What is a Deliberative Opinion Poll®?
Does a Deliberative Opinion Poll® Work?
Poll® Results Show Citizens' Healthcare, Education Concerns
In fall 2005, By the People sponsored scientific experiments to see what the public would think about education and healthcare, if people became more informed about the issues and talked about them together, both online and face-to-face. Results from this Deliberative Polling® were revealed on By the People, a national PBS special that aired on November 10, 2005.
Quicktime Video: View highlights from the broadcast (6Mb)
Approximately 1,000 Americans engaged in an online Deliberative Poll®. For five weeks, participants joined in weekly small group dialogues with trained moderators, discussed balanced briefing materials and posed questions to experts from different points of view. Citizens also participated Deliberative Polling® in conjunction with face-to-face Deliberation Week conversations, hosted by PBS stations and civic partners.

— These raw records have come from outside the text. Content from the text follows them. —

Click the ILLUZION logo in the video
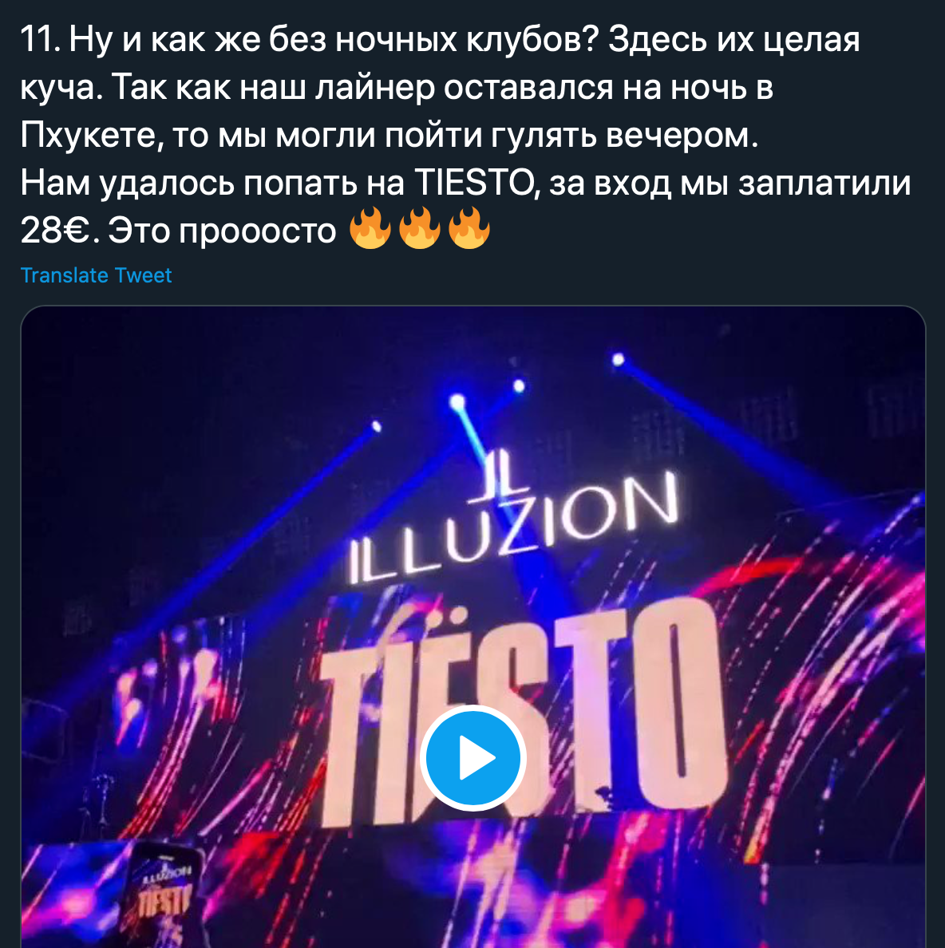Viewport: 945px width, 948px height. pos(514,527)
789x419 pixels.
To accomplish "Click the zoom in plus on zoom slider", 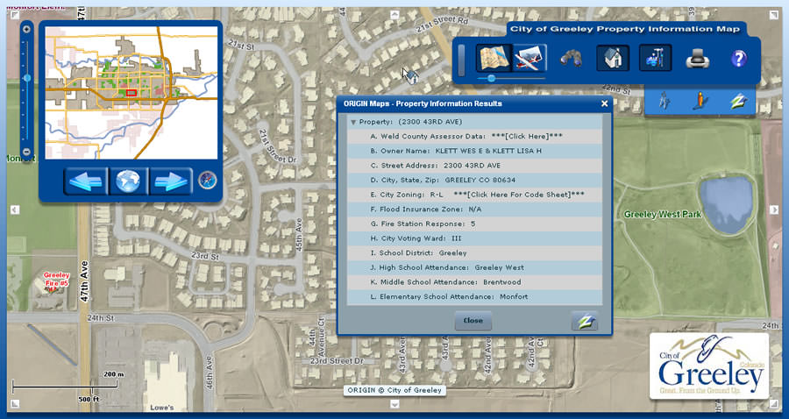I will (26, 29).
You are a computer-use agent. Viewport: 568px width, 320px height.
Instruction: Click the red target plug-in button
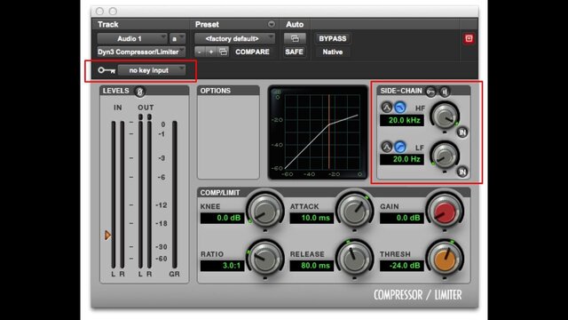click(x=469, y=38)
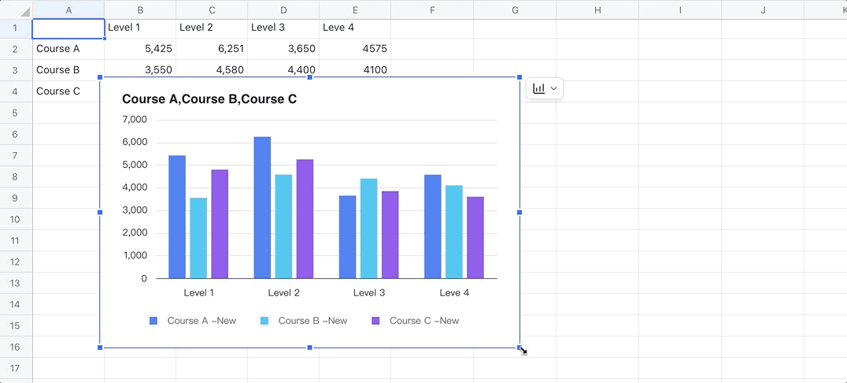847x383 pixels.
Task: Click the tallest blue bar in Level 2
Action: click(262, 208)
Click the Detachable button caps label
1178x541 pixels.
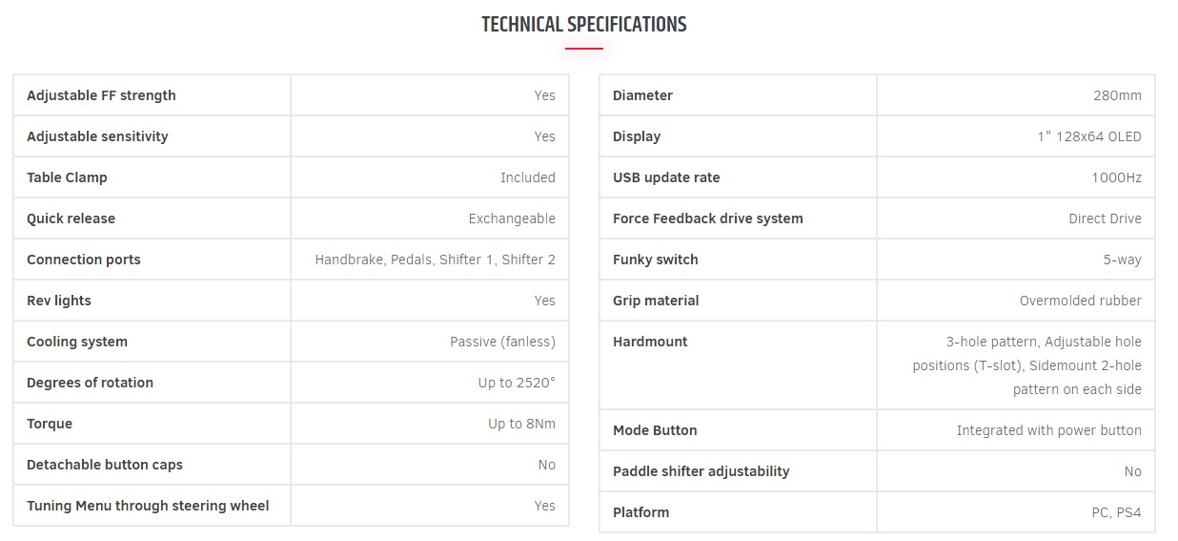(105, 465)
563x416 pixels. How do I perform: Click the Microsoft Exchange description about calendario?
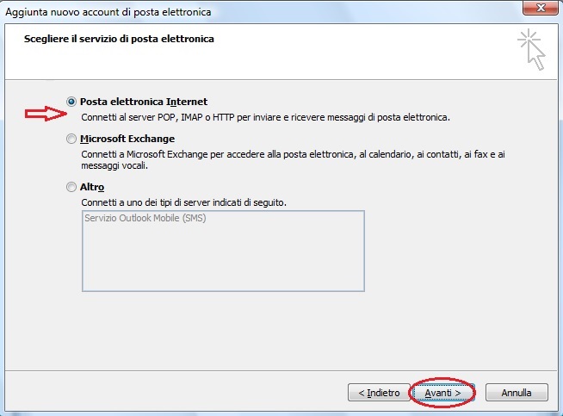[x=293, y=153]
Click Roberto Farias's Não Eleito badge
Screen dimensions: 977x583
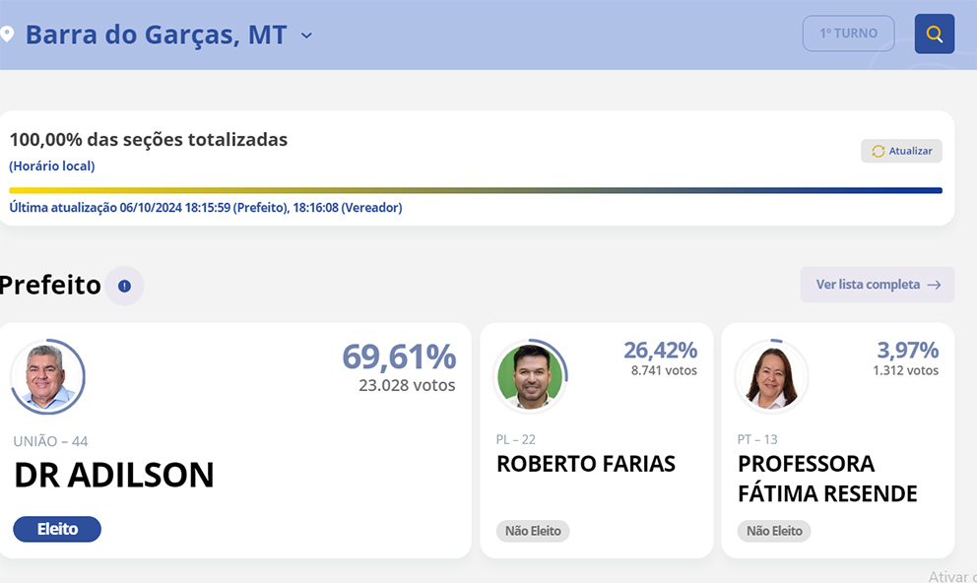point(533,531)
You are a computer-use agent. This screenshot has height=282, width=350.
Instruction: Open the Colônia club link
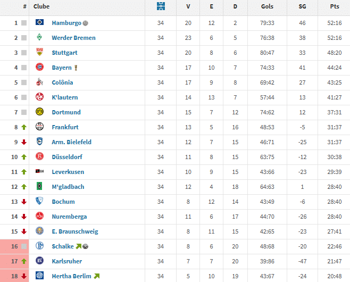[62, 82]
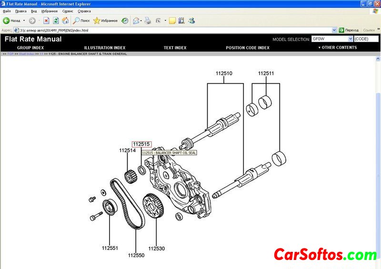
Task: Click the Print icon in the toolbar
Action: click(148, 20)
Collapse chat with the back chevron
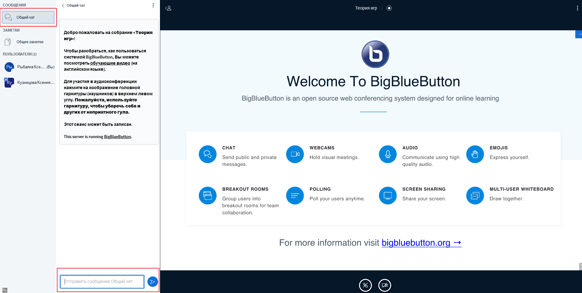Image resolution: width=582 pixels, height=293 pixels. coord(63,6)
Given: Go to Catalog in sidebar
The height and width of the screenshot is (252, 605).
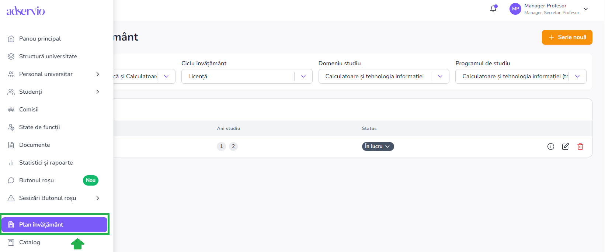Looking at the screenshot, I should (x=29, y=242).
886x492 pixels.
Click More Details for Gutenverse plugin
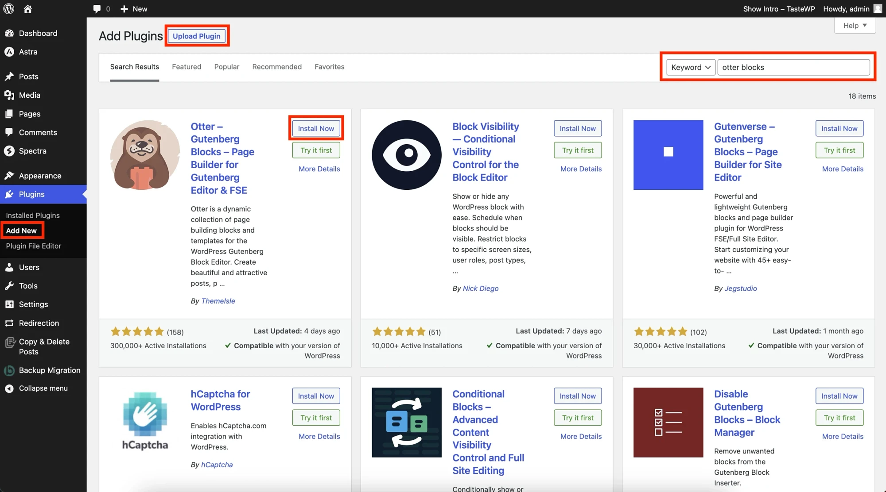[x=842, y=169]
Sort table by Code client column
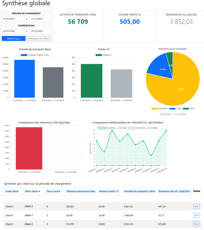This screenshot has height=230, width=204. (12, 191)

Participants in By the People's online Deliberative Poll® thought that the number of Americans without health insurance was the single most important problem facing the system, and they were willing to support policies that would require at least some sacrifices on their part to deal with it. On education, participants moved toward local control and parental involvement as key factors in improving the nation's schools. You may read more about the online poll results by visiting our Online Deliberation page.
Deliberation Week events took place in Albuquerque, NM; Baton Rouge and Hammond, LA; Bowling Green, OH; Charlottesville, VA; Cleveland, OH; Detroit, MI; Kansas City, MO; Kearney, NE; Miami, FL; Muncie, IN; New Haven, CT; Pittsburgh, PA; Rochester, NY; St. Louis, MO; San Diego, CA; and Seattle, WA.
Answers to the national survey questions revealed some interesting differences among the cities participating in face-to-face citizen dialogues during Deliberation Week, as well as between locals and the national online participants. These differences suggest the distinctiveness of local challenges and perceptions.
On the topic of healthcare, local communities, like the national online participants, thought that the cost of healthcare and the lack of insurance coverage were the two most important questions, but most of them ranked cost above the problem of insurance, while the online participants thought the opposite.
When asked to what extent their own Congressional representatives and state legislators reflected their priorities, local participants were, for the most part, more out of synch with the national than with the state officials. On education, both the online and face-to-face dialogue participants graded the nation's schools lower than the schools in their own communities. Participants in the local sites varied considerably on whether the state or the locality should control testing. On this issue, the rural community of Kearney, NE, whose participants were approximately half randomly-invited educators, strongly favored local control. On "No Child Left Behind," in general local sites were more favorable than the national online deliberators, with the marked exception of Kearney.